Data extracted from a collection
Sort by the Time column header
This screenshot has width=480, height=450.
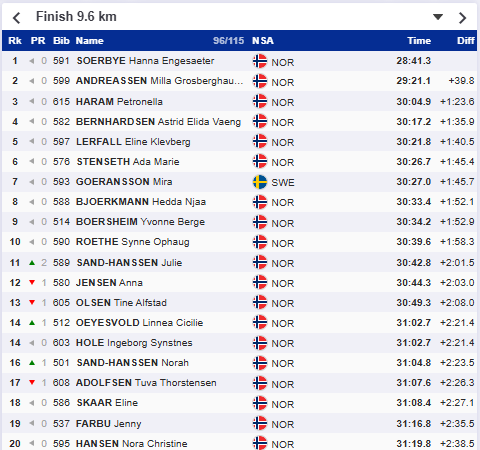(x=419, y=41)
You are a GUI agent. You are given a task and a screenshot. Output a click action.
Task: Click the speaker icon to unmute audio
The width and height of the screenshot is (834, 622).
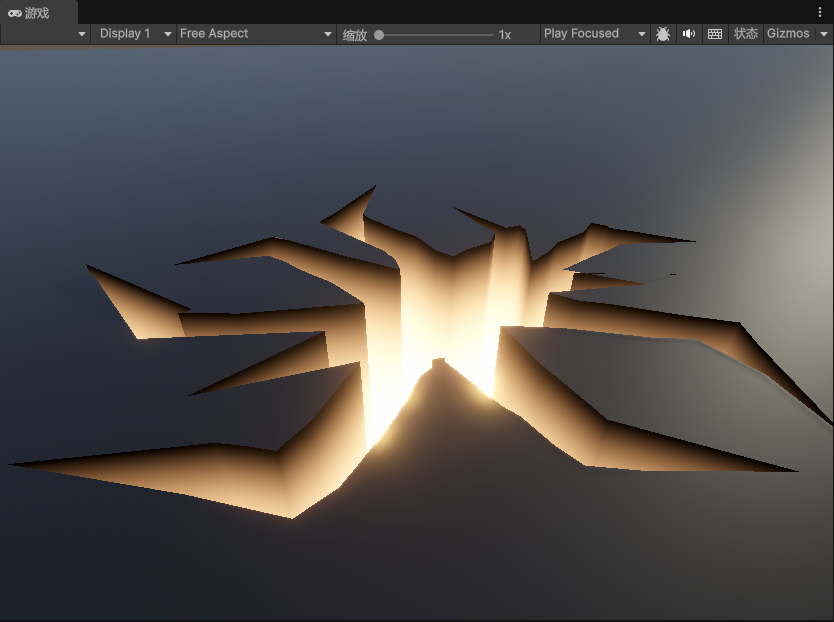click(688, 33)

**What to do:**
Reproduce the lines of the data that run from the one containing "This screenshot has width=480, height=450." to the final line, both included, exactly as they appear and without the pictures.

**Written solution:**
This screenshot has width=480, height=450.
(x=419, y=41)
You are a GUI agent. You are given a task and a screenshot. Output a click action.
Task: Click the speaker icon to unmute audio
The width and height of the screenshot is (834, 622).
click(688, 33)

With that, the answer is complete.